Gemini

Generate speech using Google's Gemini multimodal AI.

On this page

Requirements
Create Service Account Key
Connect Gemini
Models
Generating Audio
Troubleshooting

Requirements

Google account with access to Gemini API
Gemini API key (from Google AI Studio) or service account credentials if using Vertex AI
VoiceThisText account with provider connections enabled

Create Service Account Key

In Google Cloud Console, go to APIs & Services → Enabled APIs and enable Generative Language API.
Go to IAM & Admin → Service Accounts and create a service account.
Grant it Generative Language API Admin.
On the Keys tab, create a JSON key and download the file.

Keep the JSON key secure. If it is ever exposed, revoke it and generate a new one.

Connect Gemini

In VoiceThisText, go to Providers.
Click Add Provider and choose Gemini.
Upload your service account JSON key.
VoiceThisText fetches available models/voices that support audio output.

Models

Gemini supports text-to-speech style output via multimodal models capable of generating audio.

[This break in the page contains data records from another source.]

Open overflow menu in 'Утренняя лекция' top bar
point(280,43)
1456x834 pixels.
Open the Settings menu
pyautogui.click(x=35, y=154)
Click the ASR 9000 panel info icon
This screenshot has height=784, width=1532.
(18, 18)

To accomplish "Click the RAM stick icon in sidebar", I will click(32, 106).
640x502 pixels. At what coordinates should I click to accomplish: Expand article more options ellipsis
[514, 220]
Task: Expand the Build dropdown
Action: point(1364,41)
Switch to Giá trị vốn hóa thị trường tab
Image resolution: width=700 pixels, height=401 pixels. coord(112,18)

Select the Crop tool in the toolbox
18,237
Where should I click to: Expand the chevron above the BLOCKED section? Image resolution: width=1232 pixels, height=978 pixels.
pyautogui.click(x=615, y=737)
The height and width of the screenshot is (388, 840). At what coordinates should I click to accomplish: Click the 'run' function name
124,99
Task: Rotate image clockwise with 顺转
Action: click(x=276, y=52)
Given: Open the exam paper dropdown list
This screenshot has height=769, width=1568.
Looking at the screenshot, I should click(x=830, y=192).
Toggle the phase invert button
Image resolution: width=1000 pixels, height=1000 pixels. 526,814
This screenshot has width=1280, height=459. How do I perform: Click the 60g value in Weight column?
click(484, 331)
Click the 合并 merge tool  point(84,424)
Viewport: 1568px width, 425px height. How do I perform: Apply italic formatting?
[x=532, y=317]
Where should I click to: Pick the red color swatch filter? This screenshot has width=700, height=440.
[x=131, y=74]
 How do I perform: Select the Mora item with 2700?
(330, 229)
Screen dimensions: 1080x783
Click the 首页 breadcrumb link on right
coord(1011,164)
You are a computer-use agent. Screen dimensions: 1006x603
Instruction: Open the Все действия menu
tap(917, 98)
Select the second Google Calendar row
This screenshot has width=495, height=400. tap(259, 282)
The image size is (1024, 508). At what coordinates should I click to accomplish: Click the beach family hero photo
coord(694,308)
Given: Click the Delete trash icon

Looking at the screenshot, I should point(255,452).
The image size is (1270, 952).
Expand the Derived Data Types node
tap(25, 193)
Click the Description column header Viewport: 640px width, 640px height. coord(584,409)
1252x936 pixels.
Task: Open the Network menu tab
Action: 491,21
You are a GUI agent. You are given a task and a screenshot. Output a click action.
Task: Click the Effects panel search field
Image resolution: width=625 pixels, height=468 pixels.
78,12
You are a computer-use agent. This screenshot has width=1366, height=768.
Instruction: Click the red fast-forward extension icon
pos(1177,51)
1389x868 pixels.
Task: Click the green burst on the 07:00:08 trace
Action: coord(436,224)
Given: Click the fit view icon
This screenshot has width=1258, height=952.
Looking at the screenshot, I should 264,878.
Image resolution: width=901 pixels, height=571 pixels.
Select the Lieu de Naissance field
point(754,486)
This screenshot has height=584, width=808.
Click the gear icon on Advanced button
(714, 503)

gemini-1.5-flash — fast and cost-effective
gemini-1.5-pro — higher quality, slower, more capable

Availability can differ between AI Studio and Vertex AI. VoiceThisText shows the models your credentials can access.

Generating Audio

Select the Gemini provider when creating an audio generation.
Choose the model shown (flash/pro) and any available voice or format options.
Generate. VoiceThisText sends the prompt to Gemini and stores the returned audio and transcript timing (if enabled).
Embed the player or use the WordPress plugin to publish.

Troubleshooting

Permission or quota errors — ensure billing is enabled and the Gemini API is allowed for your key/project.
Model not listed — your key may not have access to that model; switch to a listed model or update your plan.
Audio not returned — confirm you selected an audio-capable model and request format/voice supported by that model.
Key leaked — rotate the key in AI Studio and update it in VoiceThisText.